# DIRECTIONS FOR THIS TASK:
Check every line of the data below for "demo". Copy each one that has it.

BEGIN DATA PROVIDED

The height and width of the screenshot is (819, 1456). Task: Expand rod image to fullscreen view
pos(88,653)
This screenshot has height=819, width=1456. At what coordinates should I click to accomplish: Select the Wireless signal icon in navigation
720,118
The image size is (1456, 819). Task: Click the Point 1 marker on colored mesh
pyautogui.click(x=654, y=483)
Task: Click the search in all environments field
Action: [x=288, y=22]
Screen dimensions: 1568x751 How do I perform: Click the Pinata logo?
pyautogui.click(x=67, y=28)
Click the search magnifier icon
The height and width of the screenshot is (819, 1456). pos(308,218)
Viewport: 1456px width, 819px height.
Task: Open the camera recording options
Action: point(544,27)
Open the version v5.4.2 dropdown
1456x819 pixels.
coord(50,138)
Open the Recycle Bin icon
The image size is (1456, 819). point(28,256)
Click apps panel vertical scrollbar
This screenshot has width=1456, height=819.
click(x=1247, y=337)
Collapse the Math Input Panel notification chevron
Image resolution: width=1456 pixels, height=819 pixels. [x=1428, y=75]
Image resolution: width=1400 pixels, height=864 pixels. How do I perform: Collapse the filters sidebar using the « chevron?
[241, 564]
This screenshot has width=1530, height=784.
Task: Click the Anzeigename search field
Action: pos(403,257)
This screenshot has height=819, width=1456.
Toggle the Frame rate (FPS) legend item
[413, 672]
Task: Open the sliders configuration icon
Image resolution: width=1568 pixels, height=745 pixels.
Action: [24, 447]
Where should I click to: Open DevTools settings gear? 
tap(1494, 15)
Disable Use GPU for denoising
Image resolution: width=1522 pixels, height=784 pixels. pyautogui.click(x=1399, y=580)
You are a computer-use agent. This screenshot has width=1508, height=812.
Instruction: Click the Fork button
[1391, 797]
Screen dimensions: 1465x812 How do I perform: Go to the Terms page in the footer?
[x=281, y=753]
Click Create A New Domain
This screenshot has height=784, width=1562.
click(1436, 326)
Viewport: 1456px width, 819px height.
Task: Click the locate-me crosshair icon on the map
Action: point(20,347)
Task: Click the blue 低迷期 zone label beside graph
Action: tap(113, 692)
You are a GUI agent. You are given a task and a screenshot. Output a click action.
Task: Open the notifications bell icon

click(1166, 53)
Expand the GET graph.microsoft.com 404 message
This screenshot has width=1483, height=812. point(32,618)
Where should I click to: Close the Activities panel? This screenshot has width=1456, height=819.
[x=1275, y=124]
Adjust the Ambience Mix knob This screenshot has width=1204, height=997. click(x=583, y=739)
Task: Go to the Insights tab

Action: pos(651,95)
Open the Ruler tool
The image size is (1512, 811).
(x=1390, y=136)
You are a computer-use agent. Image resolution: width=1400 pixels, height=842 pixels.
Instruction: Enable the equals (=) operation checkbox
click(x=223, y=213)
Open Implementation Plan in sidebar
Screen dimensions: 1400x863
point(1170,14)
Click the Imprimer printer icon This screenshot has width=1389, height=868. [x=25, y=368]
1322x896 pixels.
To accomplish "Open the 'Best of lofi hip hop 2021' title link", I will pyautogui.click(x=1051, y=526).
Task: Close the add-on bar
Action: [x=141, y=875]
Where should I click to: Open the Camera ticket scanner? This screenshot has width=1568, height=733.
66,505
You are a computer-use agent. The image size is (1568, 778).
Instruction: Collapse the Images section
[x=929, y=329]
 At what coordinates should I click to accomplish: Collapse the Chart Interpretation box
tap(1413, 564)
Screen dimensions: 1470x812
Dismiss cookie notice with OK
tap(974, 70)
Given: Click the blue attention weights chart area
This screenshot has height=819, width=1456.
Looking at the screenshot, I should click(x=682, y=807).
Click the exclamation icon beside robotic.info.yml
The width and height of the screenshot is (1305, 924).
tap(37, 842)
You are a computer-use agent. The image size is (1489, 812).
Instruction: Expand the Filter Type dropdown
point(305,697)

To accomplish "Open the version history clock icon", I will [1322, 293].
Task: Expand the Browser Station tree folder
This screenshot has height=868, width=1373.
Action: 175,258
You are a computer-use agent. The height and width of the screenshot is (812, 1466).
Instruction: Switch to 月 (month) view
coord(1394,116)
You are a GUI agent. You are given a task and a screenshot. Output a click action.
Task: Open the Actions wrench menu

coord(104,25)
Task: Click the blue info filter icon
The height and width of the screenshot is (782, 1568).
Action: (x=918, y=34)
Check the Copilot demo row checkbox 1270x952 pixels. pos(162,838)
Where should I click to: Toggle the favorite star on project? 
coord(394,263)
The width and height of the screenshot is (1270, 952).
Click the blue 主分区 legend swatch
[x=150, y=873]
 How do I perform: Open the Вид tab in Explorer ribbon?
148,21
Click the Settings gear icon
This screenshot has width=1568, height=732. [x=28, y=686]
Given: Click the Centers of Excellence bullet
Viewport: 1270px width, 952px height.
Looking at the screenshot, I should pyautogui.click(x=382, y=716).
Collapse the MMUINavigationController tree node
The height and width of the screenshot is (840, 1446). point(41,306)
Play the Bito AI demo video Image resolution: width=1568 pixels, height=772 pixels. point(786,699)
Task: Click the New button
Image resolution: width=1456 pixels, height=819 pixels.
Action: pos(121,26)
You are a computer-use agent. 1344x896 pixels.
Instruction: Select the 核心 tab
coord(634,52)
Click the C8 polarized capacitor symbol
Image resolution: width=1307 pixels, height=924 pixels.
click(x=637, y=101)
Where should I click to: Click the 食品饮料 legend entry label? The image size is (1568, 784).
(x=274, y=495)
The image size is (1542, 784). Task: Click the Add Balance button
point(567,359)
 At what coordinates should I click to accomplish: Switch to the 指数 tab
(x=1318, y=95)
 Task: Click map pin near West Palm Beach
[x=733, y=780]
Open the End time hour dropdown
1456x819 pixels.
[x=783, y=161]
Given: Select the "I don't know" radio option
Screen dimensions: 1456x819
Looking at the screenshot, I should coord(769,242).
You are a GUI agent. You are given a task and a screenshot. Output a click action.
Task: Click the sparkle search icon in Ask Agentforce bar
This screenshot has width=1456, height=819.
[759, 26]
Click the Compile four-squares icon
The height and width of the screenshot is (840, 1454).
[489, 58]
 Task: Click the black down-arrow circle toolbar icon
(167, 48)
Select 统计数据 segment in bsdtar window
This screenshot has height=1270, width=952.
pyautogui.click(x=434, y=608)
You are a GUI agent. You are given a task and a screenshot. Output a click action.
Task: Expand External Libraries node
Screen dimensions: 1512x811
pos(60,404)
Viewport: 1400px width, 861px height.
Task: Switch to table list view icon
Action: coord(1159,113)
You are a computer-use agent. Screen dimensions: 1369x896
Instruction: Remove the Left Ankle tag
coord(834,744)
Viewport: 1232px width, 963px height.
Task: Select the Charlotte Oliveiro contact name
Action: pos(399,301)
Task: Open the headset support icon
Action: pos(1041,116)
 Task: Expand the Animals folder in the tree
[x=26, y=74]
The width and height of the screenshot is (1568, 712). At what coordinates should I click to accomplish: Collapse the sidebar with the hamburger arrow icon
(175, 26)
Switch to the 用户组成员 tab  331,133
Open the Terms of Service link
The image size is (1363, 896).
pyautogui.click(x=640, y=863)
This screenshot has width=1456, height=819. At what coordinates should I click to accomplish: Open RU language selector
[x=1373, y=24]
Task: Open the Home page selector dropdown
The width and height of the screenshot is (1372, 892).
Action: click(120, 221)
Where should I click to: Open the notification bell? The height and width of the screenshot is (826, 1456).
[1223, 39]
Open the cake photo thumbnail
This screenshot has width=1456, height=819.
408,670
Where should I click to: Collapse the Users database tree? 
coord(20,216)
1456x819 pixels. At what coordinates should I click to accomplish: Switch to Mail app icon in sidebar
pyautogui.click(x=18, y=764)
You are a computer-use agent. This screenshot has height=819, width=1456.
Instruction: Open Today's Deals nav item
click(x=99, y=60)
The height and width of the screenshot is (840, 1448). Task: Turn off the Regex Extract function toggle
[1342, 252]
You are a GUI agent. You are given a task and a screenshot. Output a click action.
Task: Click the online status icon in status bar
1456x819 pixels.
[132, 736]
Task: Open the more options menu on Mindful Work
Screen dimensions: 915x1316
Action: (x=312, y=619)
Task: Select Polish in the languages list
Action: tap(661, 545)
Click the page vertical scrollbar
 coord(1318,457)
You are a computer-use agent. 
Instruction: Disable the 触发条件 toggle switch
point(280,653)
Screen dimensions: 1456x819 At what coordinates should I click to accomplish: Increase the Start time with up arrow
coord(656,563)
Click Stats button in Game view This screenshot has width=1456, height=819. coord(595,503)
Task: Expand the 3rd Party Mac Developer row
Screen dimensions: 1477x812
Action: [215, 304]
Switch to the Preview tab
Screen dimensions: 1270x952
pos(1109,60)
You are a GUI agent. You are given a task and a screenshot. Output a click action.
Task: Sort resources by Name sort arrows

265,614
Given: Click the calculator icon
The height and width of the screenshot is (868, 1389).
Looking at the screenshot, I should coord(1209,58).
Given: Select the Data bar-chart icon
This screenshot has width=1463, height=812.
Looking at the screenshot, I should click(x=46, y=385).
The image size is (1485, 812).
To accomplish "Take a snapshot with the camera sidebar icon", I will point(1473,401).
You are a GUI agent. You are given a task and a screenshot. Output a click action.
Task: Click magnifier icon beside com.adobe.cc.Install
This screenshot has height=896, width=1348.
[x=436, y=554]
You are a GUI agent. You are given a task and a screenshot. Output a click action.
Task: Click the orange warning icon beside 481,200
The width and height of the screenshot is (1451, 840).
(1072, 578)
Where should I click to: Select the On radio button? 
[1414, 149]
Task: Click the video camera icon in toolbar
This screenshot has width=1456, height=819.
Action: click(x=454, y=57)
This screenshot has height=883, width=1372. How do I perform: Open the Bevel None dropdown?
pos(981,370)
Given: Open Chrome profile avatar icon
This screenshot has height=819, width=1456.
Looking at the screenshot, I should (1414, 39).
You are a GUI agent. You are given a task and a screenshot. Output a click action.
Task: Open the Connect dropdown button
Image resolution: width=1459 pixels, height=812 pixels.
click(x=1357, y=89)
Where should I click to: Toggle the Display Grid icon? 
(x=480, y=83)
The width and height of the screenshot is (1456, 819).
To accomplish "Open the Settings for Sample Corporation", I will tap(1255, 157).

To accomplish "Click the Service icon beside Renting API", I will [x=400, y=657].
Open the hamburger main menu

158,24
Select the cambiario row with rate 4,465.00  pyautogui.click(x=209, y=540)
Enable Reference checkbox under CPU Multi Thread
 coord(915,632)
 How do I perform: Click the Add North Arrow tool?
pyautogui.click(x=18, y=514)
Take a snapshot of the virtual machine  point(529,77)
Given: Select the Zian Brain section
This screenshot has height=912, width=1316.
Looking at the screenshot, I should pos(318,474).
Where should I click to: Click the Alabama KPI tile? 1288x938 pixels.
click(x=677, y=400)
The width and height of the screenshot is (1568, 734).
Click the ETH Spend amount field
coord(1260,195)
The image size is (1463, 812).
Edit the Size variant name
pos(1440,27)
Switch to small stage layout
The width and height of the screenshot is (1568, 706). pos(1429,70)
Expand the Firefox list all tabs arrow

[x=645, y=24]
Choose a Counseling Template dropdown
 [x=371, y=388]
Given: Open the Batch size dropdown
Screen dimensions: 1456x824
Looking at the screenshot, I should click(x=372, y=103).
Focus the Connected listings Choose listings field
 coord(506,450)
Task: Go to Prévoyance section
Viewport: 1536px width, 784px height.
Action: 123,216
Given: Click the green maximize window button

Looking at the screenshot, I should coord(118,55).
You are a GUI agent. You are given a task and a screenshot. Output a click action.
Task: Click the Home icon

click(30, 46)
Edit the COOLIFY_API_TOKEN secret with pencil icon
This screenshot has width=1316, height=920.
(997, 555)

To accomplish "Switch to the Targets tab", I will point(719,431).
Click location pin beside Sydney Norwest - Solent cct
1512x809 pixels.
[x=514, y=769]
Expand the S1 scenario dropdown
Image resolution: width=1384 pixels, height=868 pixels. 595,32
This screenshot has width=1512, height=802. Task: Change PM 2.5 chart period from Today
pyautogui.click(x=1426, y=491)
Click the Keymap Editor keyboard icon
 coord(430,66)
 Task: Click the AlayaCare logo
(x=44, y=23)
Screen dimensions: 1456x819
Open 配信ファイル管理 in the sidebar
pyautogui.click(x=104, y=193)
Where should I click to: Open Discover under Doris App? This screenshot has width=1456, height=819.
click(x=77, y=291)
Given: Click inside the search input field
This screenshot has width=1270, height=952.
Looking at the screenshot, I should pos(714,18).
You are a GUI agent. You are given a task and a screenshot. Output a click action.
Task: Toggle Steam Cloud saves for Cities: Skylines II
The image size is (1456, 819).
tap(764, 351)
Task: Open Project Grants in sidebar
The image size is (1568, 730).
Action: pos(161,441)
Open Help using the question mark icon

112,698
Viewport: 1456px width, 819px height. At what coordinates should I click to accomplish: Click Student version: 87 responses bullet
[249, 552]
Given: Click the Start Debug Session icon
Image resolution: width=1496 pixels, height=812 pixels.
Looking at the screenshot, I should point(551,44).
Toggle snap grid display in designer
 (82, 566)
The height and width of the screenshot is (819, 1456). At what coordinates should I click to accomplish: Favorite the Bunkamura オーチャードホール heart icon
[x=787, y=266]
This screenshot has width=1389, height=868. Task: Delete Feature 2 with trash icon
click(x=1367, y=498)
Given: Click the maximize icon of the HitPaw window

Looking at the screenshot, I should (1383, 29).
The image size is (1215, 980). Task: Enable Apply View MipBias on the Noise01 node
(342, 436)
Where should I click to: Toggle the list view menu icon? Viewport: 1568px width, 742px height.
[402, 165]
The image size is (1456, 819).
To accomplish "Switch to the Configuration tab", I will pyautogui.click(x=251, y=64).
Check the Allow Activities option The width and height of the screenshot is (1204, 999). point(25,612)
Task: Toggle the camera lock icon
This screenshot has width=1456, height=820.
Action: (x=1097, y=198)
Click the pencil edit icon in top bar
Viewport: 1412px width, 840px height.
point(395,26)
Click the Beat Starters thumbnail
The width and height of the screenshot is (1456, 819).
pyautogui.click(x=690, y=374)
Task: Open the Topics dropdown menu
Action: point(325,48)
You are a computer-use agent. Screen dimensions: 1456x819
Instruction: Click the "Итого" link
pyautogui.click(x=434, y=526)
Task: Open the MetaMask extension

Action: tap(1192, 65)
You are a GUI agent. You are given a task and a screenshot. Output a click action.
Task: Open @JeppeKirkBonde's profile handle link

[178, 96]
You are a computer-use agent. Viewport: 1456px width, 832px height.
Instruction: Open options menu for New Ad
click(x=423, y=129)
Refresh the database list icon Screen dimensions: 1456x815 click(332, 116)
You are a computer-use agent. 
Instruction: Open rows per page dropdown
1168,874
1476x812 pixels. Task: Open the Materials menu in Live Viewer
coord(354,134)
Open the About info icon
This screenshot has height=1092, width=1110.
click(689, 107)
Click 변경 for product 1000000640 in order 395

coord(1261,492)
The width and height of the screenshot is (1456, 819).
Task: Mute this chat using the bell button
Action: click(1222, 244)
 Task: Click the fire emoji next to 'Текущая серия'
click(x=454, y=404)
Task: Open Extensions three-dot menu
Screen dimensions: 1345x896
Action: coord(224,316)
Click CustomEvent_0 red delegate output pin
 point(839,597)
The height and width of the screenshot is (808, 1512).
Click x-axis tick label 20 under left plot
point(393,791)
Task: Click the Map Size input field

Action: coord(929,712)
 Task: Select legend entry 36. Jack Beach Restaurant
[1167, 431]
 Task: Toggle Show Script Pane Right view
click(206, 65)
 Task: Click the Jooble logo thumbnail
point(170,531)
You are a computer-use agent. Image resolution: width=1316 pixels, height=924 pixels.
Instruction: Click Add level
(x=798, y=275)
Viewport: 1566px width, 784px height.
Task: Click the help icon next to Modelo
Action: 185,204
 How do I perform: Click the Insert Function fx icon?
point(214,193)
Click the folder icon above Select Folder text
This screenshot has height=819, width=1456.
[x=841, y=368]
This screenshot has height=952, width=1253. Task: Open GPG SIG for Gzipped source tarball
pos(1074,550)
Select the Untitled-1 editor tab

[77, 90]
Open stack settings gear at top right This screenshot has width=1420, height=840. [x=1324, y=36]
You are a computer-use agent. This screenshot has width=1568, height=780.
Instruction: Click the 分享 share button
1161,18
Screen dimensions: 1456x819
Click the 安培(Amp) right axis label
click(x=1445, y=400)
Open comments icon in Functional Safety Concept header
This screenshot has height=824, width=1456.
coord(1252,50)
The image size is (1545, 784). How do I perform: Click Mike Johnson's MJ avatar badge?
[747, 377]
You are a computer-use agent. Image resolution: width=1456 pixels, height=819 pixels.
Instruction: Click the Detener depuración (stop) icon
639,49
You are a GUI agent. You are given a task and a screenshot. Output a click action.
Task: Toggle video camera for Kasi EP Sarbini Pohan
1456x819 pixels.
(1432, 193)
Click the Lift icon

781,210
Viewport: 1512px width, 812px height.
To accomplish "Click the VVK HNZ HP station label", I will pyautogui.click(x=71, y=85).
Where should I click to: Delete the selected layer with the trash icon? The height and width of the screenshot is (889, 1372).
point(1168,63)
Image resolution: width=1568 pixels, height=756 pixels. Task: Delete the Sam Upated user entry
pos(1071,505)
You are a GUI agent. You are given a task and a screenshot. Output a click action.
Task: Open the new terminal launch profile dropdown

END DATA PROVIDED

# WRITTEN ANSWER:
Check the Copilot demo row checkbox 1270x952 pixels. pos(162,838)
Play the Bito AI demo video Image resolution: width=1568 pixels, height=772 pixels. point(786,699)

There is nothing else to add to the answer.